Elsevier

Diabetes & Metabolism

Volume 29, Issue 6, December 2003, Pages 566-575
Diabetes & Metabolism

Review
Positive and negative regulation of glucose uptake by hyperosmotic stress

https://doi.org/10.1016/S1262-3636(07)70071-XGet rights and content

Summary

This review will provide insight on the current understanding of the intracellular signaling mechanisms by which hyperosmolarity mimics insulin responses such as Glut 4 translocation and glucose transport but also antagonizes insulin effects. Glucose uptake induced by insulin is largely dependent on the PI 3-kinase/PKB pathway. In both adipocyte and muscle cells, hyperosmolarity promotes glucose uptake by multiple mechanisms which do not require PI 3-kinase/PKB pathway but are dependent on the cell type. In muscle, osmotic stress induces glucose uptake by stimulation of AMP-Kinase and/or inhibition of Glut 4 endocytosis. In adipocytes, activation of Gab1-dependent signaling pathway plays an important role in osmotic stress-mediated glucose uptake. Apart of its insulin-like effects, hyperosmolarity can lead to cellular insulin resistance mediated by both prevention of PKB activation and inhibition of the Insulin Receptor Substrate-1 (IRS1) function. Serine phosphorylation and degradation of IRS1 negatively regulate its functions. Understanding how osmotic stress induces glucose transport or mediates insulin resistance may provide novel targets for strategies to enhance glucose transport or to prevent insulin resistance.

Résumé

Régulation positive et négative du transport du glucose par le stress hyperosmolaire

Le stress hyperosmolaire a un double effet: il mime l'effet de l'insuline sur la translocation des transporteurs de glucose Glut 4 et sur le transport du glucose, mais il inhibe aussi les effets de l'insuline sur ces mêmes paramètres.

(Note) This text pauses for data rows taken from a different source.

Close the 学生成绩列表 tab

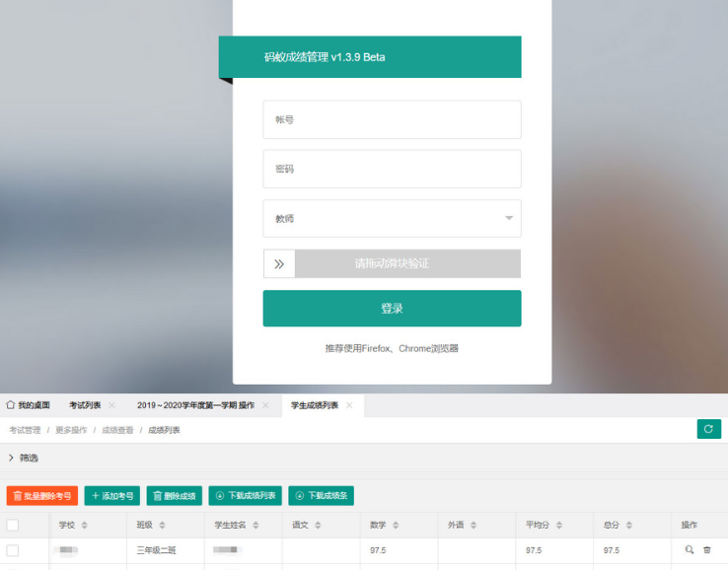coord(349,405)
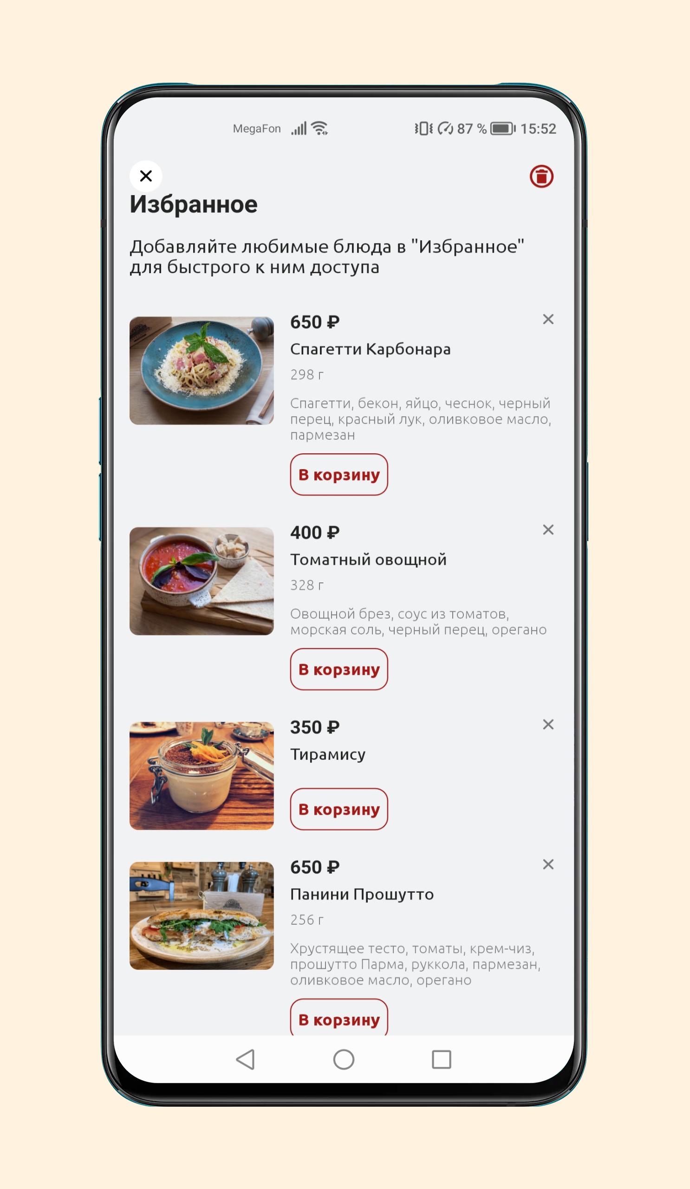Remove Спагетти Карбонара from favorites
The height and width of the screenshot is (1189, 690).
(548, 319)
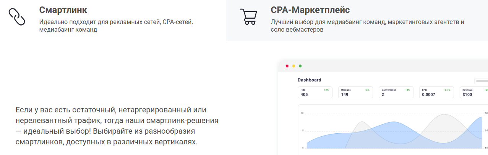Click the red dot in mockup window
This screenshot has width=488, height=155.
pyautogui.click(x=287, y=66)
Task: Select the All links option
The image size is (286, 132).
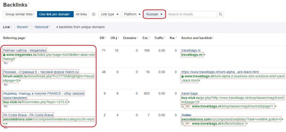Action: pyautogui.click(x=81, y=14)
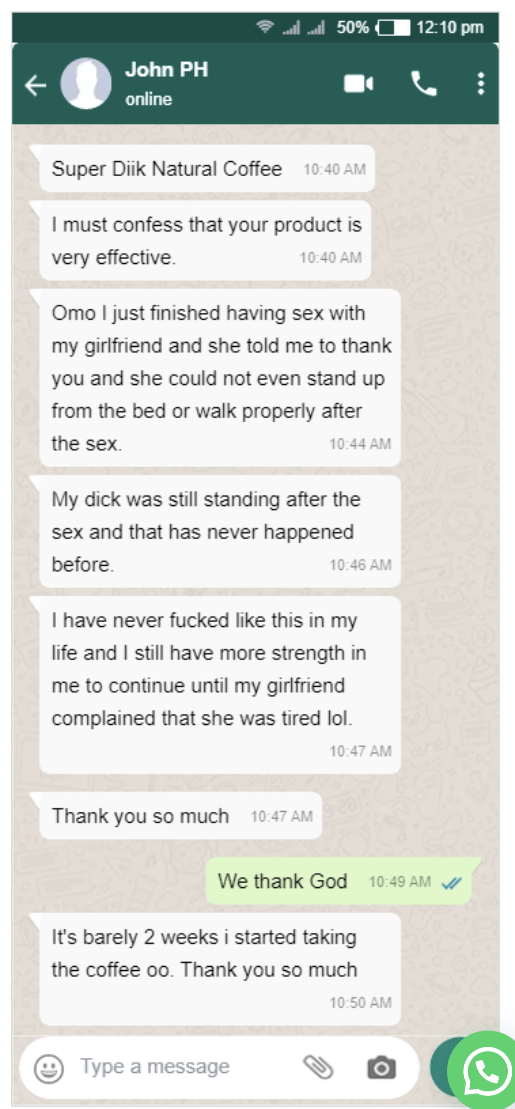Start a video call with John PH
The image size is (515, 1109).
click(358, 84)
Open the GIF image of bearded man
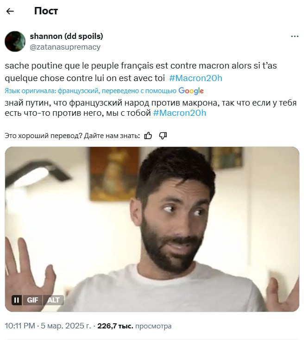Image resolution: width=308 pixels, height=340 pixels. (152, 229)
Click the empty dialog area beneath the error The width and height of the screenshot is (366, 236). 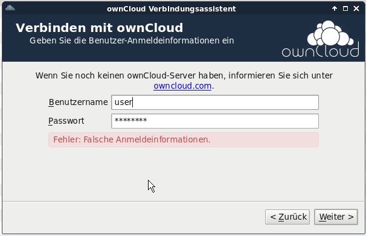tap(184, 174)
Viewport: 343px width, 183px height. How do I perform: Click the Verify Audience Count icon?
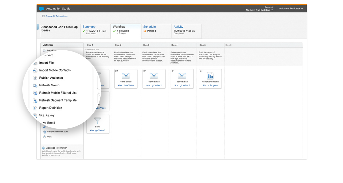coord(44,132)
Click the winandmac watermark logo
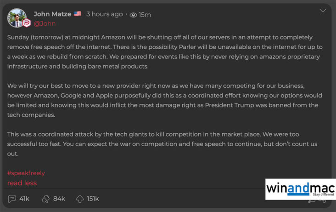This screenshot has height=212, width=336. [x=300, y=189]
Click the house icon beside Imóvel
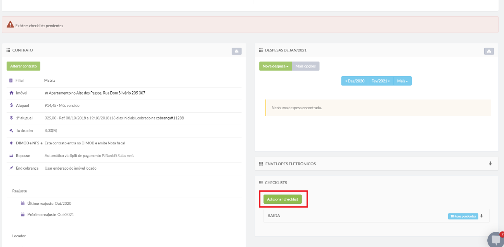The width and height of the screenshot is (504, 247). [11, 93]
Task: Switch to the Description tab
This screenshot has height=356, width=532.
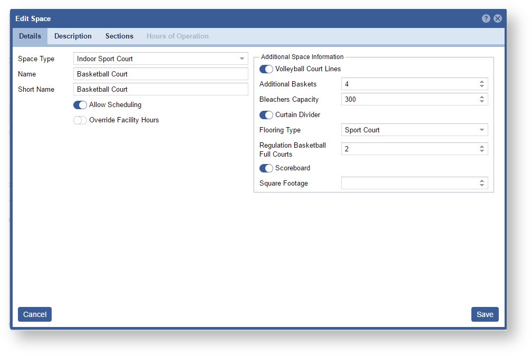Action: click(x=73, y=36)
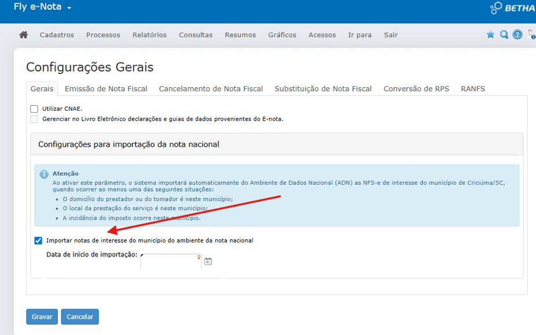Select the Sair menu item
The height and width of the screenshot is (335, 536).
(391, 35)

Cette revue décrit les mécanismes intracellulaires par lesquels ces effets s'exercent. La captation de glucose induite par l'insuline est largement dépendante de la stimulation de la voie PI 3-kinase/PKB dans le muscle et l'adipocyte. Si l'hyperosmolarité induit également la captation de glucose, cet effet s'exerce par de multiples mécanismes qui sont indépendants de cette voie PI 3-kinase/PKB et qui diffèrent dans le muscle squelettique et dans l'adipocyte. Dans les lignées musculaires, l'augmentation du transport de glucose en réponse à un stress hyperosmolaire implique l'activation de l'AMP-Kinase et également une inhibition de l'endocytose des transporteurs de glucose Glut 4. Dans les lignées adipocytaires, c'est l'activation d'une voie dépendante de Gab-1 qui explique l'effet de l'hyperosmolarité. Indépendamment de ses effets insulinomimétiques, l'hyperosmolarité provoque également une insulinorésistance au niveau cellulaire qui s'explique d'une part par une désactivation de la PKB et d'autre part par une inhibition de la fonction d'IRS1. Cette rétrorégulation du signal insulinique est due à court terme à une phosphorylation d'IRS1 sur des résidus sérine et à long terme à une dégradation d'IRS1, deux processus que l'on retrouve dans l'insulinorésistance. Une meilleure connaissance des voies stimulées par le stress hyperosmolaire pour augmenter le transport de glucose ainsi que des mécanismes mis en jeu dans l'apparition de l'insulinorésistance peut fournir de nouvelles pistes et cibles thérapeutiques du diabète et de l'insulinorésistance.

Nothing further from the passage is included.